Text to read:
◇ ◇ ◇ ◇ ◇
Long Hot Summer: The tension between hip hop and violence

July 23, 2012

Summer after summer, Chicagoans are consumed by violence and a seemingly exponential murder rate. And, it seems, summer after summer, we talk about the need for whole families, better education, jobs and police boots on the ground—yet, the cycle continues. This year, Afternoon Shift hopes to move beyond the headlines in hopes of better understanding the violence—it roots and possible remedy—through frank, forward-thinking, holistic conversations in a series we’re calling, Long Hot Summer.

Hip hop and violence often intersect. Theirs is a tense and complicated dance where no one leads—either component can serve as a catalyst or outlet for the other. And Chicago now finds itself at the epicenter of violence and mainstream hip hop—the city’s street sound is getting serious, unprecedented play as the murder rate climbs. Chicago has certainly produced marquee artists in the past—the Windy City is, after all, the home of Kanye, Common and Lupe Fiasco, to name a few. But artists from Chicago have typically been associated with rap's indie and conscious styles. In other words, Chicago has never had its street moment—until now.
◇ ◇ ◇ ◇ ◇
Required work: Rewrite everything from "Summer after summer, Chicagoans" down to "Long Hot Summer." in the text on hip hop and violence, changing "Chicagoans" to "city residents".

Collected material:
◇ ◇ ◇ ◇ ◇
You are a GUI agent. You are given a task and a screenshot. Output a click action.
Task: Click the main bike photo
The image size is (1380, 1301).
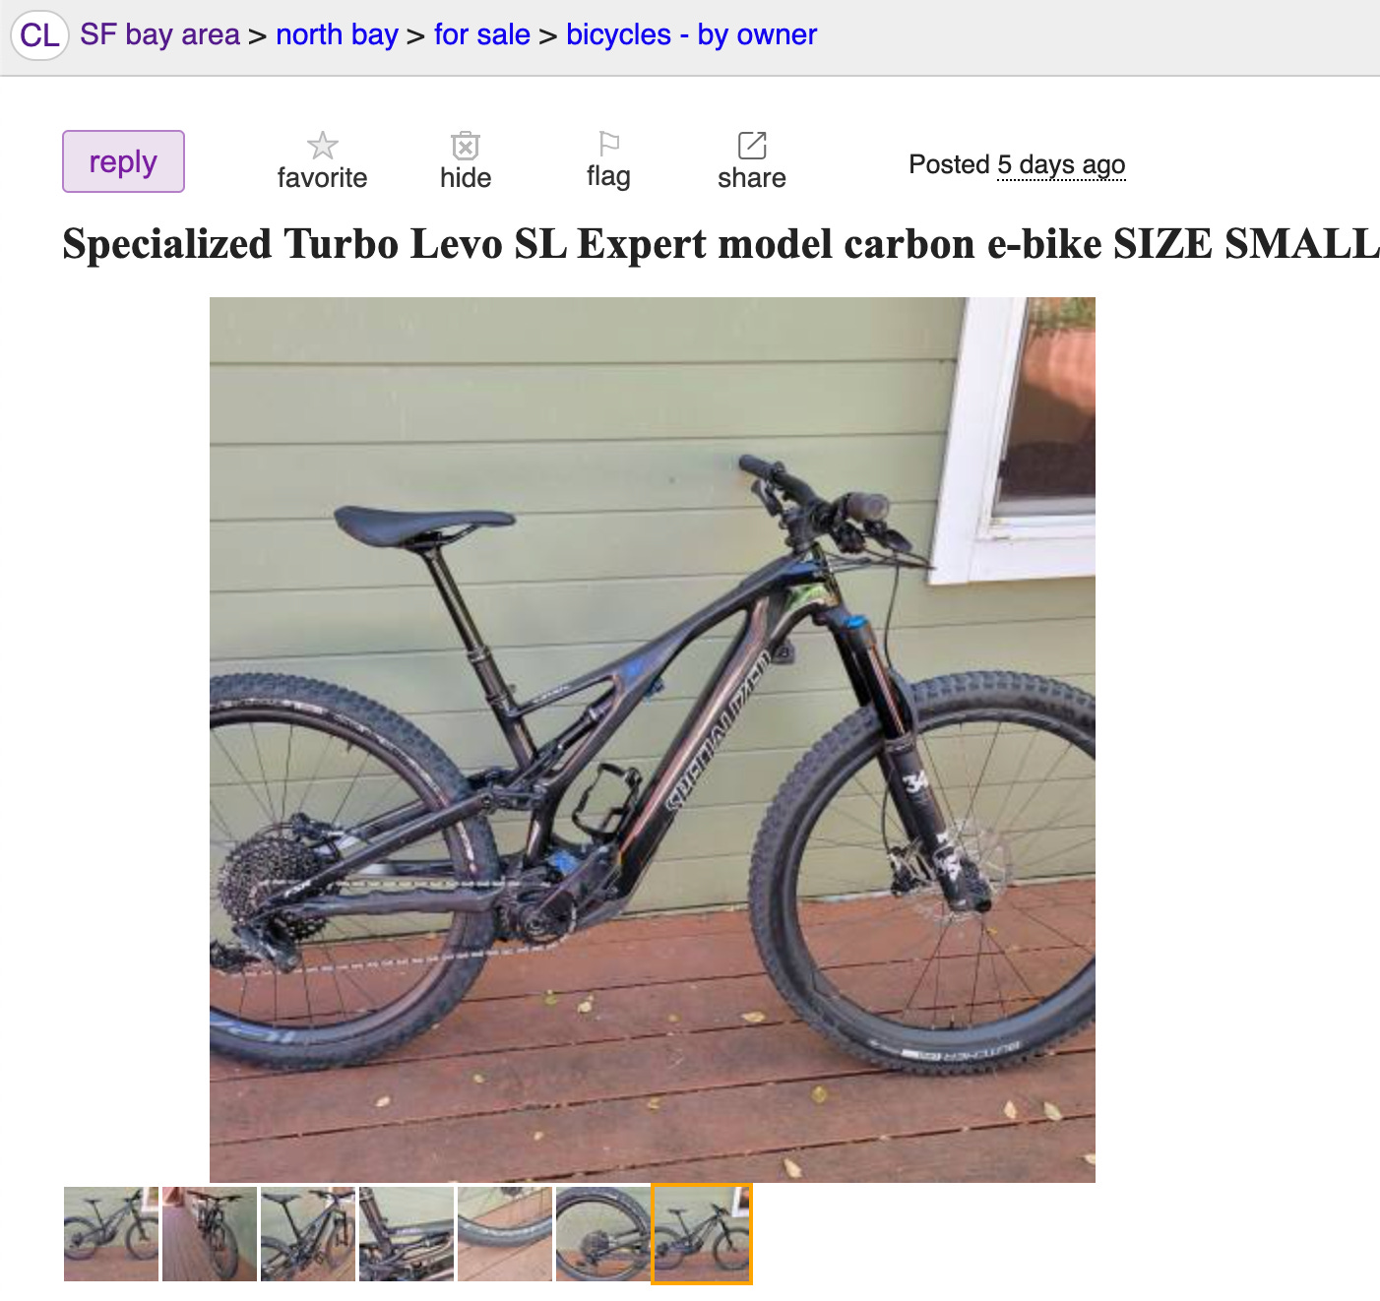(653, 740)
◇ ◇ ◇ ◇ ◇
Answer to this problem:
Summer after summer, city residents are consumed by violence and a seemingly exponential murder rate. And, it seems, summer after summer, we talk about the need for whole families, better education, jobs and police boots on the ground—yet, the cycle continues. This year, Afternoon Shift hopes to move beyond the headlines in hopes of better understanding the violence—it roots and possible remedy—through frank, forward-thinking, holistic conversations in a series we’re calling, Long Hot Summer.